Vi rendete conto di cosa significa? Significa democratizzare l'accesso alla potenza computazionale. Significa che la receptionist, il responsabile di magazzino, il direttore commerciale possono interrogare il sistema con la stessa naturalezza con cui mandano un messaggio su WhatsApp. Il software smette di essere un territorio riservato agli iniziati e diventa un servizio accessibile a tutti. E quando un servizio diventa accessibile a tutti, il mercato esplode.
Dal mezzo al fine
Ma la trasformazione più radicale è forse quella che riguarda il modello di pagamento. E qui vi chiedo di fare uno sforzo di immaginazione. Fino a ieri pagavate per avere accesso a uno strumento. Domani - in molti casi già oggi - pagherete per il risultato che quello strumento produce. Non comprate più il trapano: comprate il buco nel muro. Non pagate la piattaforma: pagate l'obiettivo raggiunto, il processo automatizzato, la decisione supportata, il documento generato. È il passaggio dal mezzo al fine, e scardinare questa logica significa ripensare completamente contratti, metriche di valore, modelli di governance.

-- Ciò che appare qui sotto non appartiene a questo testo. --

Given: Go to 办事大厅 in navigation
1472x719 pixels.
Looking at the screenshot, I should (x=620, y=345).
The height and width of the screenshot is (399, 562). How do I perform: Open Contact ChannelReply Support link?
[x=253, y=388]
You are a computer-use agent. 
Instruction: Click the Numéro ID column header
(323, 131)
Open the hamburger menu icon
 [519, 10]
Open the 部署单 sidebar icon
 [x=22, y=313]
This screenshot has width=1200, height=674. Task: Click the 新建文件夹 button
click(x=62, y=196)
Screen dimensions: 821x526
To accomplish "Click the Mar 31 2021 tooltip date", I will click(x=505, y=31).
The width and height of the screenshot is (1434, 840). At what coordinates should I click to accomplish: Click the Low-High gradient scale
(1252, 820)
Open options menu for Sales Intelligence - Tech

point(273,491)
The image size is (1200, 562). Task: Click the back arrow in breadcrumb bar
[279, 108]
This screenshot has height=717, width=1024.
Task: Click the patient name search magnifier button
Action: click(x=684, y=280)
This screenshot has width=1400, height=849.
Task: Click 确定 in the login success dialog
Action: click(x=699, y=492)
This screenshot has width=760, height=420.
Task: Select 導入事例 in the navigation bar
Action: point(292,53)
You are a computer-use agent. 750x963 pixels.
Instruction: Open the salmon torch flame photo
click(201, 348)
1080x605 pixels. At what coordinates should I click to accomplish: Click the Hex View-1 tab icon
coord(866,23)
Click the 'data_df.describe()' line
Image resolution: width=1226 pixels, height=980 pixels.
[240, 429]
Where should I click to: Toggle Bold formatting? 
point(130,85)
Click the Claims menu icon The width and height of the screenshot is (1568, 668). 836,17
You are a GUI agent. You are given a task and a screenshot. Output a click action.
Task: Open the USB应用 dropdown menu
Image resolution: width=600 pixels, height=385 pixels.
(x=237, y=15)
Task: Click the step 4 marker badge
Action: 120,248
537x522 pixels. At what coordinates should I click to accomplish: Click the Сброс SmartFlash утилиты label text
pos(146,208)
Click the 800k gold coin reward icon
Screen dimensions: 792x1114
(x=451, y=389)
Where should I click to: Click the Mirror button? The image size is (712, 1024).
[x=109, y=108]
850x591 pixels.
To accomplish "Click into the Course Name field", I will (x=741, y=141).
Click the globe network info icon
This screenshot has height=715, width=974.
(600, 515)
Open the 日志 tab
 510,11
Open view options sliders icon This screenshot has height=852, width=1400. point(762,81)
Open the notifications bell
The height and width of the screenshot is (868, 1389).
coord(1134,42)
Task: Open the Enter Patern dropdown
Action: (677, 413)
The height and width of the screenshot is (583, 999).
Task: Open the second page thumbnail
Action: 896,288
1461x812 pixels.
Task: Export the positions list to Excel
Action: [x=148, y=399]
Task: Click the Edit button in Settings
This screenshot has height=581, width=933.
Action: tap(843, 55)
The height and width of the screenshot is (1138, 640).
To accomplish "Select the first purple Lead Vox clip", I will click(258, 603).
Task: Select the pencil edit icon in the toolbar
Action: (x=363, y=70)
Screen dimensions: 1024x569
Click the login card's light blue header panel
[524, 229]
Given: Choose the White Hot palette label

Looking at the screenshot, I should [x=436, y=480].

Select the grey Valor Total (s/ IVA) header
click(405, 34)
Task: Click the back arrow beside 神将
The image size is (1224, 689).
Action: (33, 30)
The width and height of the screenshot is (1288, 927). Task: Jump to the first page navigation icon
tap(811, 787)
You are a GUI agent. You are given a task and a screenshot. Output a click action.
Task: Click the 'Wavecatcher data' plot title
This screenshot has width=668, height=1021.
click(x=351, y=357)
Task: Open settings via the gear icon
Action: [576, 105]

E non è un caso che l'Europa stia spingendo su normative come DORA e NIS2, che chiedono accountability, trasparenza, gestione del rischio. Quando il software diventa un agente che prende decisioni, non puoi più trattarlo come un tool passivo. Devi sapere cosa fa, come lo fa, perché lo fa. I contratti a tempo e materiale lasciano spazio a modelli di embedding, dove il fornitore non vende ore ma si assume una responsabilità sul risultato. È un cambio di paradigma enorme, e chi non lo coglie rischia di trovarsi dalla parte sbagliata della storia.
Il nuovo profit pool
Goldman Sachs lo dice con i numeri: il mercato del software crescerà, ma la torta verrà tagliata in modo completamente diverso. I margini si sposteranno verso chi saprà costruire soluzioni AI-agentiche realmente integrate nei processi aziendali, verso chi offrirà contesto e non solo codice, verso chi trasformerà la complessità dell'intelligenza artificiale in semplicità per l'utente finale. Chi resterà aggrappato al vecchio modello, il pacchetto chiuso, la licenza annuale, il prodotto deterministico, vedrà i propri margini erodersi come una spiaggia sotto la marea.
E allora la domanda vera, quella che dovreste portarvi a casa stasera, è questa: voi da che parte state? State costruendo il futuro o state proteggendo il passato? Perché in questa nuova economia del software, la competenza più preziosa non è tecnica. È culturale. È la capacità di guardare il cambiamento non come una minaccia da contenere, ma come un'opportunità da cavalcare. Di combinare la solidità della tradizione con l'audacia dell'innovazione. Di capire che il software non è più un prodotto sullo scaffale, ma un'intelligenza viva che lavora al vostro fianco.
Il futuro non aspetta. E, sinceramente, non ha mai aspettato nessuno.